**Documento de origem**
O reconhecimento de uma antropologia histórica, ainda muito questionado dentre os pesquisadores adornianos, é de enorme valia para a teoria do pensador de Frankfurt por diversos motivos. Não só porque ela coloca em funcionamento uma dialética entre natureza e história (ou conceito e objeto) que perpassa as principais obras de Adorno. Mas porque a assunção de uma antropologia histórica trata efetivamente da dialética vivenciada na materialidade física do corpo humano – algo muito repetido de modo vazio pelos comentadores, mas que ainda se mostra como um verdadeiro tabu a ser explorado pelos filósofos. Esta dialética vivenciada no corpo também é materialista por ser consequência das contradições objetivas em operação – contradições estas escamoteadas pelo capitalismo, de um lado, e por algumas das teorias críticas pós-adornianas. O conflito entre o sentido histórico dominante e o resquício arcaico que retorna na história é, como vimos, também relegado quando se nega também uma concepção antropológica que seja histórica. Por mais que toda a possibilidade de reconciliação deva ser erigida histórica e socialmente, é no corpo humano que ela é particularizada. Assim, negar uma antropologia histórica em Adorno seria negar também o modo como as contradições e potencialidades objetivas são vivenciadas pulsionalmente.

**Tarefas e exercícios**
1. Diga se cada afirmação concorda com o texto sobre antropologia histórica em Adorno, respondendo sim ou não e citando as palavras que decidem. (a) O reconhecimento de uma antropologia histórica é amplamente aceito entre os pesquisadores adornianos. (b) A possibilidade de reconciliação é particularizada no corpo humano. (c) As contradições objetivas são escamoteadas pelo capitalismo.
2. Segundo o texto sobre antropologia histórica em Adorno, onde é vivenciada a dialética de que trata a assunção de uma antropologia histórica?
3. Dê sequência ao texto sobre antropologia histórica em Adorno, começando logo após a sua última frase.

**Entradas fornecidas**
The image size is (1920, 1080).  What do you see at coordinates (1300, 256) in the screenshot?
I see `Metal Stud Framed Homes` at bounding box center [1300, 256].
--
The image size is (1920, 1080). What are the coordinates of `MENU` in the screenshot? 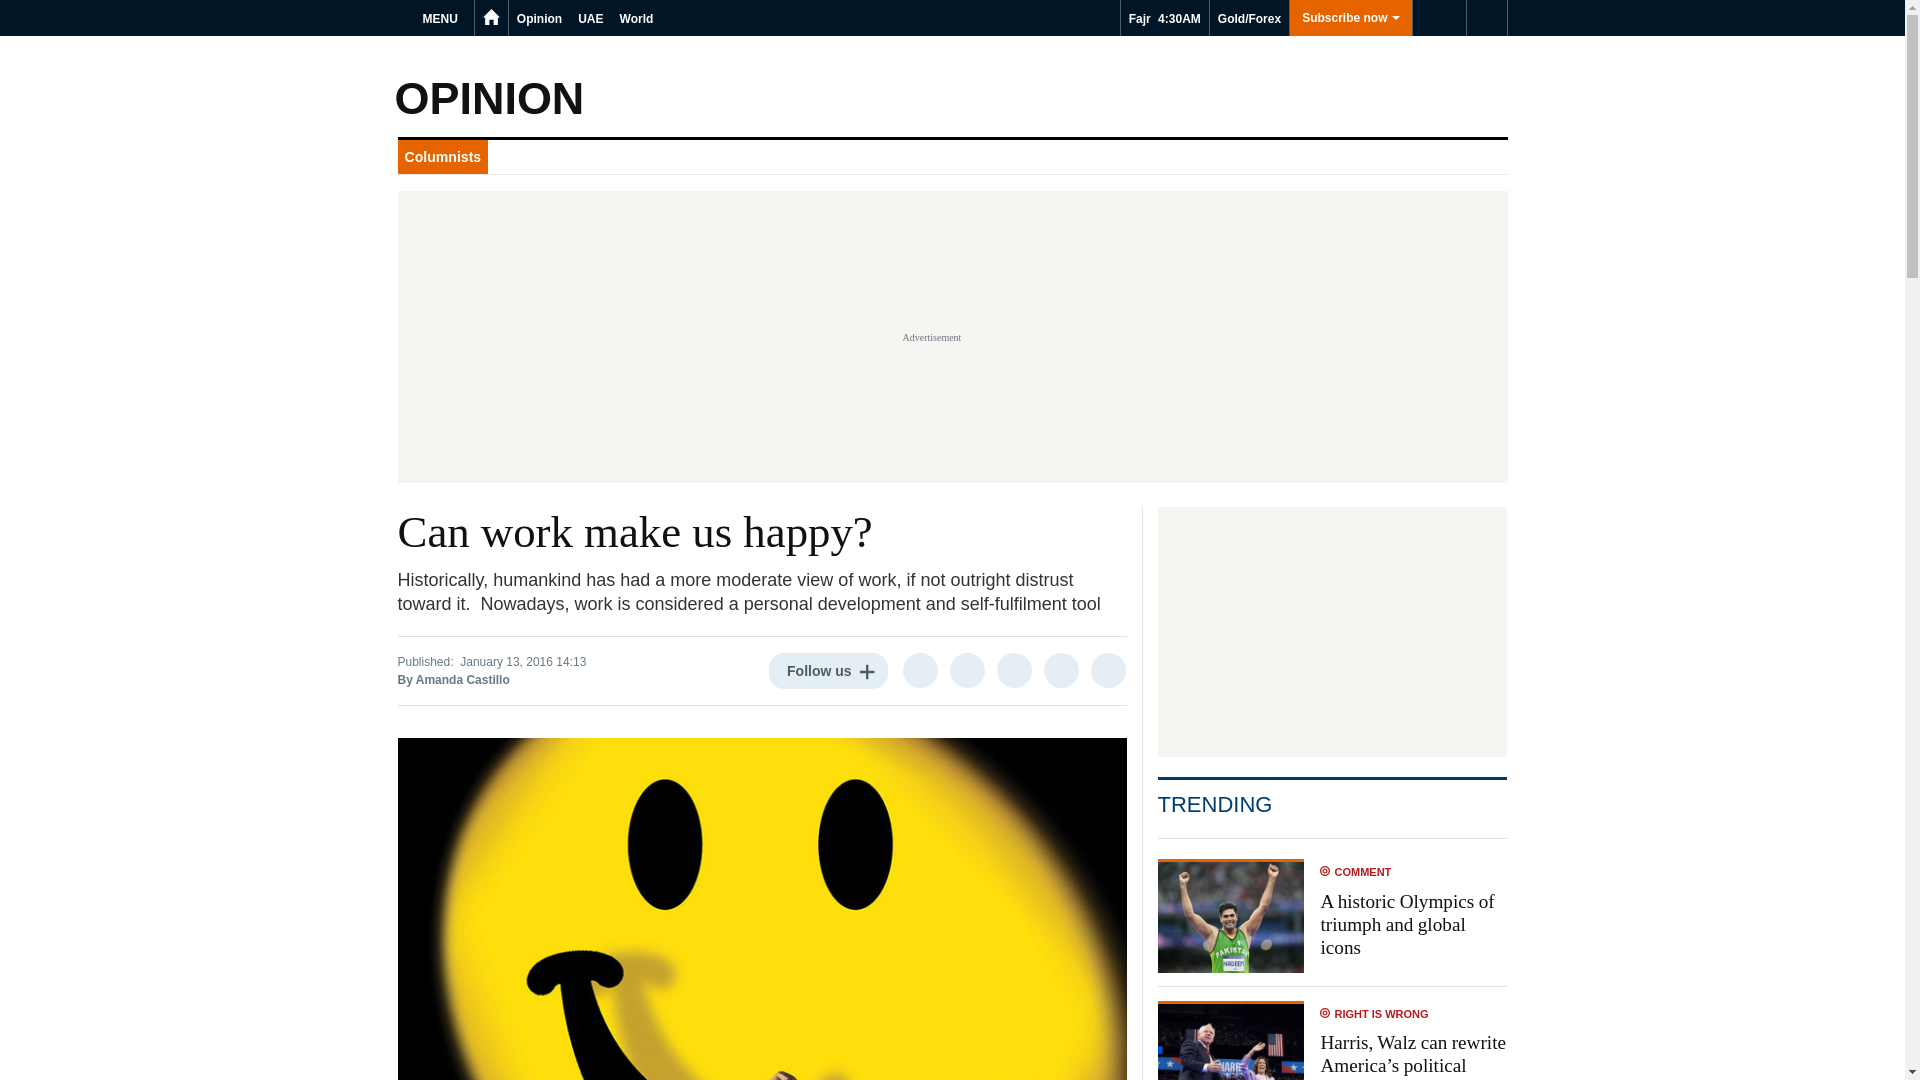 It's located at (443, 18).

**Tarefas resolvidas**
1.
(a) Não: "ainda muito questionado dentre os pesquisadores adornianos".
(b) Sim: "é no corpo humano que ela é particularizada".
(c) Sim: "contradições estas escamoteadas pelo capitalismo".

2. Na materialidade física do corpo humano.

3.
Assim, a antropologia é histórica não só porque o corpo se adequa às determinações sociais (produzindo uma historicidade sedimentada em naturalizações míticas), mas também porque o corpo não tem como se adequar completamente a elas (produzindo o retorno de resquícios arcaicos indomados). Nesse sentido, ao mostrarmos a transitoriedade da antropologia histórica enquanto natureza interna dos seres humanos segundo Adorno, nossos desenvolvimentos teóricos nos apontam para um caminho ainda pouco desenvolvido de reconciliação que não se situa exatamente na estética adorniana. Ao menos é isso que podemos pensar tendo Hullot-Kentur em nosso auxílio: nosso intuito seria o de
elucidar o semblante [semblance] mítico como implicitamente contendo a possibilidade de reconciliação: (...) o elemento de reconciliação no semblante [semblance] aparece quando seu conteúdo de transitoriedade [Transience] é expresso, onde o arcaico se revela como o histórico. Em sua transitoriedade [transience], a segunda natureza apresenta-se como primeira natureza. […] Através do controle completo sobre o material, no limite da convenção, o mítico se torna expressivo, ‘as paixões não são mais simuladas, mas sim emoções genuínas do inconsciente - de choque, de trauma - são registradas sem disfarce’ [...] A segunda natureza, então, não é só a convenção, mas potencialmente uma nova natureza. (HULLOT-KENTUR, 1984, 248-49.)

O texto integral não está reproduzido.